While not everyone relishes the heart-stopping nature of the horror genre, there’s certainly proven demand for it in theatre. The Woman in Black is set to return to the West End this month, and Ghost Stories proved to be wildly popular when it played the Ambassador’s. With such a thirst for thrills and scares, writers James Milton and Paul Morrissey, who also directs, bring When Darkness Falls to the Park Theatre.
This is one of the many London productions that was forced to reschedule (more than once) because of the pandemic. It’s arrival at The Park Theatre signals a return to normality, although the theatre is, sensibly, continuing with social distancing, which lends itself well to this particular production.
With the audience spaced out, you do feel a little more ‘alone’, and for a play that’s designed to scare and startle its audience, it’s already got an advantage. Set on Guernsey, When Darkness Falls, in influenced by folklore in the way it spins out five terrifying tales.
Justin Williams’ set of a cluttered, but comfortable, office reflects the personality of history teacher John Blondel (Will Barton). As founder of the local Historical Society, this troubled man is recording the first of the society’s vlogs, with the help of an invited guest; The Speaker (Alex Phelps). Each tale that The Speaker relays is supposedly more terrifying than the previous, and of course there’s an all-important twist to shock the audience even further.
While the stories themselves are well constructed, and affectionately embrace local folklore, the overall structure is cumbersome, the nature of the way the stories are told means they sometimes become confusing, especially when Barton and Phelps melt unexpectedly into the characters of the particular story being told.
Alex Phelps has the most difficult role, having to do the bulk of the storytelling, which includes witches being burnt at the stake, and a Nazi haunted by his first victim. Phelps does incredibly well to hold the audience with a well-paced delivery, and even when the writing fails to grip the audience, Phelps succeeds.
The promised frights and scares come less from the writing, and more from the illusions and stage trickery created by John Bulleid. They certainly cause a few jumps in the audience, but it’s not quite enough.

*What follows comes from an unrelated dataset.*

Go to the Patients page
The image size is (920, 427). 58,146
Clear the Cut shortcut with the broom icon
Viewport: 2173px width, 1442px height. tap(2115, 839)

Where productions like The Woman in Black and Ghost Stories excel is in the building of suspense, something that When Darkness Falls never seems to manage.
When Darkness Falls, though problematic in places, does give its audience some well formed stories, which are told in gripping fashion by Alex Phelps. There’s also good use of repeating themes, and some subtlety in the clues that point towards the climax, but it does lack the means to be the true spine-tingling horror it hopes to be.